[Dataset entries]
------------------------
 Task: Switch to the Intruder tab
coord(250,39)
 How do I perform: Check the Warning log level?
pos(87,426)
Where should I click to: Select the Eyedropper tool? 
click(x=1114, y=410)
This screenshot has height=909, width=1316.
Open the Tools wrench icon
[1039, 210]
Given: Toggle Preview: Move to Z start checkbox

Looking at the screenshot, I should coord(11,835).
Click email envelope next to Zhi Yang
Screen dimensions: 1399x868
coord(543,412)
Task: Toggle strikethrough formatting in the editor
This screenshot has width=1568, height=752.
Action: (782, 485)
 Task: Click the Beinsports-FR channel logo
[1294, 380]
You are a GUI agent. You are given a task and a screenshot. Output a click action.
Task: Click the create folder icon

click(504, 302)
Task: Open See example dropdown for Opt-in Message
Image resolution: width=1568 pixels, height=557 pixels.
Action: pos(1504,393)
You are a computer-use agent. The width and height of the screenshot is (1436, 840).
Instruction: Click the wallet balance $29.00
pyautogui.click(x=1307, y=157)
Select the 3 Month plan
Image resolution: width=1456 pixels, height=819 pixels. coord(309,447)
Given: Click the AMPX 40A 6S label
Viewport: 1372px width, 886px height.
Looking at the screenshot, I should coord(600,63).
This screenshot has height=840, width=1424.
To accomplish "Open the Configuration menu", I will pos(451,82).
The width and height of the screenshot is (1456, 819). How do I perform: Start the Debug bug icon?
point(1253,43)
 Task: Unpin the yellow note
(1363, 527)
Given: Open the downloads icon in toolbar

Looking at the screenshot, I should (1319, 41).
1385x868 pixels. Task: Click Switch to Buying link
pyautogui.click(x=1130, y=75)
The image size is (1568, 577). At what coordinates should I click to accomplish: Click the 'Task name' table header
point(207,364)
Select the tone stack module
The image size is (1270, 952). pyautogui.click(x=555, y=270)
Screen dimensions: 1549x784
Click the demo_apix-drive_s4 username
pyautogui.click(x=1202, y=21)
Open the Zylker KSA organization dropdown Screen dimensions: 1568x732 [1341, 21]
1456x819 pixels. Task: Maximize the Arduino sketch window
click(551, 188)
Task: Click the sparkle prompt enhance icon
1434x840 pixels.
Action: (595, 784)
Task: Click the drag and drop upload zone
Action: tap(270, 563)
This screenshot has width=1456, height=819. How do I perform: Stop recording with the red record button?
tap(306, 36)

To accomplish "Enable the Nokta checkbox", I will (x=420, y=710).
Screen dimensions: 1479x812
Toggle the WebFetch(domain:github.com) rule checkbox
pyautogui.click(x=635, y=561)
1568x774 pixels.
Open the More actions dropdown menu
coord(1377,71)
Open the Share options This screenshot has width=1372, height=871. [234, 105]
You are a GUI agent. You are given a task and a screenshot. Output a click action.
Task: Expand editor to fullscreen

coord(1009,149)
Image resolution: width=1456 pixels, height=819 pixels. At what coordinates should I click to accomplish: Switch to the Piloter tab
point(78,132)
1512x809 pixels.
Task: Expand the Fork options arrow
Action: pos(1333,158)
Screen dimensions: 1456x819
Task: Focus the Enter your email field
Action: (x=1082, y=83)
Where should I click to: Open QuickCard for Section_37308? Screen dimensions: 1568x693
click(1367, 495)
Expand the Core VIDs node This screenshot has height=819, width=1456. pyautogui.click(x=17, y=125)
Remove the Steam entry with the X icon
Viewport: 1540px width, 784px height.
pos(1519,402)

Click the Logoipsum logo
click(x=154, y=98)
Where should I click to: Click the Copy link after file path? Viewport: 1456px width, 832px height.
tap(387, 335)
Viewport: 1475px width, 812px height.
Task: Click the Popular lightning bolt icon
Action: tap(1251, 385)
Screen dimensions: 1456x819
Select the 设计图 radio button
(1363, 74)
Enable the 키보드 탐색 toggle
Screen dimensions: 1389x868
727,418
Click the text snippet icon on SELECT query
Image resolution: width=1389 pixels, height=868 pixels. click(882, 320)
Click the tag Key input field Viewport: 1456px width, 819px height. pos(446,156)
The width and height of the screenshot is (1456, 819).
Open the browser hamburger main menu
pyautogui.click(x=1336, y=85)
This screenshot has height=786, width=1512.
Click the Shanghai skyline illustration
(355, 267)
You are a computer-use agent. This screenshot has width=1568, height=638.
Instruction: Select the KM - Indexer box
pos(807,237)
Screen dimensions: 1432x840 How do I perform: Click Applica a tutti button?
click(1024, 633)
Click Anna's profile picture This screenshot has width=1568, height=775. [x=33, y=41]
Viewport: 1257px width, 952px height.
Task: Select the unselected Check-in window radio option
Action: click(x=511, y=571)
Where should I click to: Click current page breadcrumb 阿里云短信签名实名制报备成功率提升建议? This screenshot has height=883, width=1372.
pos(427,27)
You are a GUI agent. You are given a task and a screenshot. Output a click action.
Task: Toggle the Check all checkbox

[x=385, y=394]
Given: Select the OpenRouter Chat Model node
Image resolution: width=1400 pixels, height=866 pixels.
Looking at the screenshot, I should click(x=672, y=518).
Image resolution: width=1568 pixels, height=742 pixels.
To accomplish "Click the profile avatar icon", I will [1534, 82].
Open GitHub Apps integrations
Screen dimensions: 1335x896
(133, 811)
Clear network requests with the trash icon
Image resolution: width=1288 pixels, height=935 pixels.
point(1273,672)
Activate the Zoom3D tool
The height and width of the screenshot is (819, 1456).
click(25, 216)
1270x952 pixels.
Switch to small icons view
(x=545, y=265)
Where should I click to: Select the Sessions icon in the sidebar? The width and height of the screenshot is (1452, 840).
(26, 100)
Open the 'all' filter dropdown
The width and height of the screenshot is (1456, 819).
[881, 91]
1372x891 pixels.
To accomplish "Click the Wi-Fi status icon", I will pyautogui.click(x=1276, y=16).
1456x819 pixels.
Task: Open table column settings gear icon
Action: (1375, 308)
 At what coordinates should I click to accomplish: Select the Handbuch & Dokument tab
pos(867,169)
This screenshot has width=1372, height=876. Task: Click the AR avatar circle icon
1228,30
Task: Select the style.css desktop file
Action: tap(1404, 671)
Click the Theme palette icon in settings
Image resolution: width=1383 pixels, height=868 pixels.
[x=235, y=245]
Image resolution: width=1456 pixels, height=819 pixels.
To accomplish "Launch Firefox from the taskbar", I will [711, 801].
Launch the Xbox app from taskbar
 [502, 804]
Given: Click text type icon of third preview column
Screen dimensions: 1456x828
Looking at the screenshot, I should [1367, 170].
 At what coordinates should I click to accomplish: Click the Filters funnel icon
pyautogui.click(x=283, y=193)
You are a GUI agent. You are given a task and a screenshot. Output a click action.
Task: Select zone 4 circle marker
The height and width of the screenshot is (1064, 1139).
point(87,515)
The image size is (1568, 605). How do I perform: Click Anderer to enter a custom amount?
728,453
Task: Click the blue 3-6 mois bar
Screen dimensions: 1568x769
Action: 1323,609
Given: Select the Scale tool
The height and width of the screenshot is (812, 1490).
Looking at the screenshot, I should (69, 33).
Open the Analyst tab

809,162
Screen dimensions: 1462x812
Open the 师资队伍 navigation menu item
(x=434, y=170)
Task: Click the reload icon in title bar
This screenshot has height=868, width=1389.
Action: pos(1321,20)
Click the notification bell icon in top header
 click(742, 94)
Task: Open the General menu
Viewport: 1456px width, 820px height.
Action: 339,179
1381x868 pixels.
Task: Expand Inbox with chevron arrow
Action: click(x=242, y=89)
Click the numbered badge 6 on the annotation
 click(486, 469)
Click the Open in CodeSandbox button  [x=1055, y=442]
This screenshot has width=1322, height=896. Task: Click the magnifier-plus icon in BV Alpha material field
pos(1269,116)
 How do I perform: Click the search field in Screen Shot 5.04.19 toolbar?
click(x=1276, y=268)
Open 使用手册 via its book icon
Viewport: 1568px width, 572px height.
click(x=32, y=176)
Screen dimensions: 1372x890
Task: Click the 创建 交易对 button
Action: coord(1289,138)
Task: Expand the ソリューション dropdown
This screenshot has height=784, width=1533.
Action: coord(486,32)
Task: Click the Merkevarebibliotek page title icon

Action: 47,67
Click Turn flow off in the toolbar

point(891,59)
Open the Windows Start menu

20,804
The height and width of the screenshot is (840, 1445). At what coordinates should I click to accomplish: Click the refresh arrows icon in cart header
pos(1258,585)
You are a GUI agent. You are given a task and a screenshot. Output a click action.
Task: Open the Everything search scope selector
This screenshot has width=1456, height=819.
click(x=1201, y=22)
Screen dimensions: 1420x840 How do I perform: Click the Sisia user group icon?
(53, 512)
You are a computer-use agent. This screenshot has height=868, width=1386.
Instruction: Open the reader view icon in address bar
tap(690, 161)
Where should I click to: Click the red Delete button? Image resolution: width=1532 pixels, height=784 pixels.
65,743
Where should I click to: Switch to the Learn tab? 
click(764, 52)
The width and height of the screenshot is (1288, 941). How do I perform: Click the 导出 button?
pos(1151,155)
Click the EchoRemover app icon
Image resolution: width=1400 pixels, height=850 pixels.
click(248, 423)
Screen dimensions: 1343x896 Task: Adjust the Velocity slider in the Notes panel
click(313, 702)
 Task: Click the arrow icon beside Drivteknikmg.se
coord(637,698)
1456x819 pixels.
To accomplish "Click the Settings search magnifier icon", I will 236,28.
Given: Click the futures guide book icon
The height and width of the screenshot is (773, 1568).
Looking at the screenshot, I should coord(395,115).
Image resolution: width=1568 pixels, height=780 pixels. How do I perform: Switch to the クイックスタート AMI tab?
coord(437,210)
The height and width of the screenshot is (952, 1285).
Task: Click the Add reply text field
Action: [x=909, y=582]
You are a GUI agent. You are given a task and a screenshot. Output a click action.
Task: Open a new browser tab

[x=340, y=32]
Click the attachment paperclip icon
------------------------
__Work instruction__: Among the lines of the data, find every one that holds "node" and copy it.

__Written reply__:
Expand the Core VIDs node This screenshot has height=819, width=1456. pyautogui.click(x=17, y=125)
Given: Select the OpenRouter Chat Model node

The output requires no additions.